# ACTIVITY
Before you finish, make sure every line below has been written out exactly.

# RECORDS

• • • • •

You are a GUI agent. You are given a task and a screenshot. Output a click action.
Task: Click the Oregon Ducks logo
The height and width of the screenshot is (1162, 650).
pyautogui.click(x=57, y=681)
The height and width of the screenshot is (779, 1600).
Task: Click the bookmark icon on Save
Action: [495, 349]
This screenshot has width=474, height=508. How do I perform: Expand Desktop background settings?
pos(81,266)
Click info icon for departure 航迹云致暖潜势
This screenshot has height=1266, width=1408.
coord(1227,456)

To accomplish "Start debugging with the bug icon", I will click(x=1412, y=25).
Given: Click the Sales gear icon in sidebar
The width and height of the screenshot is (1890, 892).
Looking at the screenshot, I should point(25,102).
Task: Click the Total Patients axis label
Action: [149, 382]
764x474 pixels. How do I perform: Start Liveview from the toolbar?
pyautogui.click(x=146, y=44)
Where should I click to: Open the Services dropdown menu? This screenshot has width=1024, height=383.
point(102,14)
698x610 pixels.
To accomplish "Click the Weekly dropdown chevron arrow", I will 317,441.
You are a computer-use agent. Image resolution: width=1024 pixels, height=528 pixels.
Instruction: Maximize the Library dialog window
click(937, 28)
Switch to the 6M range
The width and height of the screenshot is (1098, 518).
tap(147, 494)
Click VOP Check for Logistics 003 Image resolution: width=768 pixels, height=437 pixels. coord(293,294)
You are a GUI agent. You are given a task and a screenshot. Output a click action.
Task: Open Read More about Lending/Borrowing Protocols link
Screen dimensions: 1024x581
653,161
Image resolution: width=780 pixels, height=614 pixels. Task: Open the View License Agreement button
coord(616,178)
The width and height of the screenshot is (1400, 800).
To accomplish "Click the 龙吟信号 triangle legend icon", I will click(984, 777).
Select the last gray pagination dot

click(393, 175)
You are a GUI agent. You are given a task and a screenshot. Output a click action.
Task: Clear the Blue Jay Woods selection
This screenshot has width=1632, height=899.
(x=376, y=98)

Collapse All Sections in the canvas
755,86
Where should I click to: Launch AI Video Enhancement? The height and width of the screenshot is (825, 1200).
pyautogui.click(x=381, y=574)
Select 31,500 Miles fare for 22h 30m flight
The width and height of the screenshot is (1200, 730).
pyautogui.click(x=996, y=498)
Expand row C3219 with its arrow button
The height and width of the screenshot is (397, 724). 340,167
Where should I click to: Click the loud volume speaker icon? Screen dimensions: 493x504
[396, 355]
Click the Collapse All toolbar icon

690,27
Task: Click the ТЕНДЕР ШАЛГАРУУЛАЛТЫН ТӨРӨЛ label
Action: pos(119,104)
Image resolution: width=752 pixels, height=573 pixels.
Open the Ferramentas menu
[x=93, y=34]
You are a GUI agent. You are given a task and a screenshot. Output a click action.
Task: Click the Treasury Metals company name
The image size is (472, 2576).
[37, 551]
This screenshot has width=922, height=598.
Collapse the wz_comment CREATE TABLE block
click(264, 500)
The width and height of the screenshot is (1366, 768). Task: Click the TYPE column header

• • • • •

# ANSWER SPACE
You are a GUI agent. You are given a task and a screenshot. Output a click action.
Task: Click the Oregon Ducks logo
The height and width of the screenshot is (1162, 650).
pyautogui.click(x=57, y=681)
The height and width of the screenshot is (779, 1600).
Task: Click the bookmark icon on Save
Action: [495, 349]
This screenshot has width=474, height=508. How do I perform: Expand Desktop background settings?
pos(81,266)
Click info icon for departure 航迹云致暖潜势
This screenshot has height=1266, width=1408.
coord(1227,456)

To accomplish "Start debugging with the bug icon", I will click(x=1412, y=25).
Given: Click the Sales gear icon in sidebar
The width and height of the screenshot is (1890, 892).
Looking at the screenshot, I should point(25,102).
Task: Click the Total Patients axis label
Action: [149, 382]
764x474 pixels. How do I perform: Start Liveview from the toolbar?
pyautogui.click(x=146, y=44)
Where should I click to: Open the Services dropdown menu? This screenshot has width=1024, height=383.
point(102,14)
698x610 pixels.
To accomplish "Click the Weekly dropdown chevron arrow", I will 317,441.
You are a computer-use agent. Image resolution: width=1024 pixels, height=528 pixels.
Instruction: Maximize the Library dialog window
click(937, 28)
Switch to the 6M range
The width and height of the screenshot is (1098, 518).
tap(147, 494)
Click VOP Check for Logistics 003 Image resolution: width=768 pixels, height=437 pixels. coord(293,294)
You are a GUI agent. You are given a task and a screenshot. Output a click action.
Task: Open Read More about Lending/Borrowing Protocols link
Screen dimensions: 1024x581
653,161
Image resolution: width=780 pixels, height=614 pixels. Task: Open the View License Agreement button
coord(616,178)
The width and height of the screenshot is (1400, 800).
To accomplish "Click the 龙吟信号 triangle legend icon", I will click(984, 777).
Select the last gray pagination dot

click(393, 175)
You are a GUI agent. You are given a task and a screenshot. Output a click action.
Task: Clear the Blue Jay Woods selection
This screenshot has width=1632, height=899.
(x=376, y=98)

Collapse All Sections in the canvas
755,86
Where should I click to: Launch AI Video Enhancement? The height and width of the screenshot is (825, 1200).
pyautogui.click(x=381, y=574)
Select 31,500 Miles fare for 22h 30m flight
The width and height of the screenshot is (1200, 730).
pyautogui.click(x=996, y=498)
Expand row C3219 with its arrow button
The height and width of the screenshot is (397, 724). 340,167
Where should I click to: Click the loud volume speaker icon? Screen dimensions: 493x504
[396, 355]
Click the Collapse All toolbar icon

690,27
Task: Click the ТЕНДЕР ШАЛГАРУУЛАЛТЫН ТӨРӨЛ label
Action: pos(119,104)
Image resolution: width=752 pixels, height=573 pixels.
Open the Ferramentas menu
[x=93, y=34]
You are a GUI agent. You are given a task and a screenshot. Output a click action.
Task: Click the Treasury Metals company name
The image size is (472, 2576).
[37, 551]
This screenshot has width=922, height=598.
Collapse the wz_comment CREATE TABLE block
click(264, 500)
The width and height of the screenshot is (1366, 768). Task: Click the TYPE column header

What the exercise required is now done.